Patience is a virtue
I am not by nature a patient person. Perhaps it’s the by product of being a determined urbanite my entire adult life. I like things to happen quickly, that is one of the main reasons I don’t shop online, I need to be able to bring it home with me right then.
But the universe is a funny place and after 51 years, it has decided that I need to learn to be patient. So I have embarked on a couple of things that require time.
The first thing is my new business. It took probably 2 years from talking about it to holding the first cooking class. It turns out I needed all that time to think it through and be comfortable with what I am doing. Not being particularly concerned about the long term, I never thought about what would happen after I started it. So great, it’s launched, now what? It turns out I need to sell people on it, get them interested, excited and want to come. Here’s another discovery, I am rubbish at selling. So here I am, making classic marketing mistakes that I have counselled many friends against. So the business will grow slowly, along with my abilities as a salesperson. Again, patience is required.
The second thing is my fitness. I altered the way I eat about 18 months ago and what started as a 30 day experiment has turned into a lifestyle. I was overweight with high blood pressure and high cholesterol. I fixed my diet and slowly got back into shape. Then I stepped it up a notch by joining a gym which I chose for the very superficial reason of proximity and newness. It is a place where fighters come to train. I started doing conditioning classes because again, it was convenient and now I am hooked. But transforming myself from a creature who loves nothing better than to hang on the sofa, to one that can sustain a serious workout for 45 minutes will take some time. My biggest challenge at the moment is my boxing class. I love it but it’s also really scary. It is challenging the notion of who I am and what I do. There is no sparring involved so I am in no danger of being knocked out. But this is serious business that requires absolute concentration. I have never been sporty so I find myself constantly over thinking. Plus I have never been a fan of boxing so the entire experience is very alien to me. You get the picture, a fish out of water desperately trying to grow legs. I’m going to stick with it even though I feel incredibly awkward and hope that in time, it will become more natural. It helps that everyone at the gym has gone out of their way to be nice to me. Thank you for being so supportive.
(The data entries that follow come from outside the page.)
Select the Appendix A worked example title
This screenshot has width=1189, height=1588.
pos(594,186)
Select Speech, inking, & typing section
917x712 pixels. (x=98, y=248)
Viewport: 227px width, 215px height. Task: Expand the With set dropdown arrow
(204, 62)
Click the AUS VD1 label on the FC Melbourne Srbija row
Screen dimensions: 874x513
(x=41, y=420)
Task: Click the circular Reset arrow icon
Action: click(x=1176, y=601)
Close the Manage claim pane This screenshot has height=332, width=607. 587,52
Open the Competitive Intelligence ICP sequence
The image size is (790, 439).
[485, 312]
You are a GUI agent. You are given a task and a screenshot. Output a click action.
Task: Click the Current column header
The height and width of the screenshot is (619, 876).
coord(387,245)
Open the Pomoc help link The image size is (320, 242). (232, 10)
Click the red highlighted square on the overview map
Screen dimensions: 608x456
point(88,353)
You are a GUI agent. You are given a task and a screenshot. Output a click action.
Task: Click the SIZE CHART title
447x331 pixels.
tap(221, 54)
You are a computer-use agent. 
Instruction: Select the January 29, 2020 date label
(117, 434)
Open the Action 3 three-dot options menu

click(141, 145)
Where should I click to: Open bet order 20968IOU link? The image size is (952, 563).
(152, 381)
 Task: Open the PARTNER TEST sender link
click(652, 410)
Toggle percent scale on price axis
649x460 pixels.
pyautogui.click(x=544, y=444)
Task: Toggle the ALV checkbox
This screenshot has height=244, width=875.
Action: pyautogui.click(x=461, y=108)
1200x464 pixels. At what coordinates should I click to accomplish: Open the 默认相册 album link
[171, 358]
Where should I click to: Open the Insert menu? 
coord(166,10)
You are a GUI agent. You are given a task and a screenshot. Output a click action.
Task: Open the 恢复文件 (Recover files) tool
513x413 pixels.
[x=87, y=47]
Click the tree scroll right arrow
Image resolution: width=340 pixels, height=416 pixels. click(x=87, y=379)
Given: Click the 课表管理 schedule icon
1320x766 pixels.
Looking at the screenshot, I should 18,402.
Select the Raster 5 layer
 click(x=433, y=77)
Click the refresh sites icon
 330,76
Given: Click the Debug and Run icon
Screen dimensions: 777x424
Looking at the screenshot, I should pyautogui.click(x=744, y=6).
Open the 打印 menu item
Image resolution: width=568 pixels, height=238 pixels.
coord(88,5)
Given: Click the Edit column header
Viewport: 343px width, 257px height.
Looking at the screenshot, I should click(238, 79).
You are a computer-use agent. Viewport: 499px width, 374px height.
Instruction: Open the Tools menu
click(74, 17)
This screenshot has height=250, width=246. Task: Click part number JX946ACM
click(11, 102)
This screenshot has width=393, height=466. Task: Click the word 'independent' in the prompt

So here I am learning to take things slowly and enjoy the journey. Maybe I will savour these victories more because they took time to achieve? I don’t know, but I am willing to wait to find out.
ps while looking for a suitable picture to put in this blog, I came across this fascinating article
Maybe everyone knows about it already, I do tend to live in a news vacuum. It turns out the way I am is well documented. Go figure, and I thought I was special.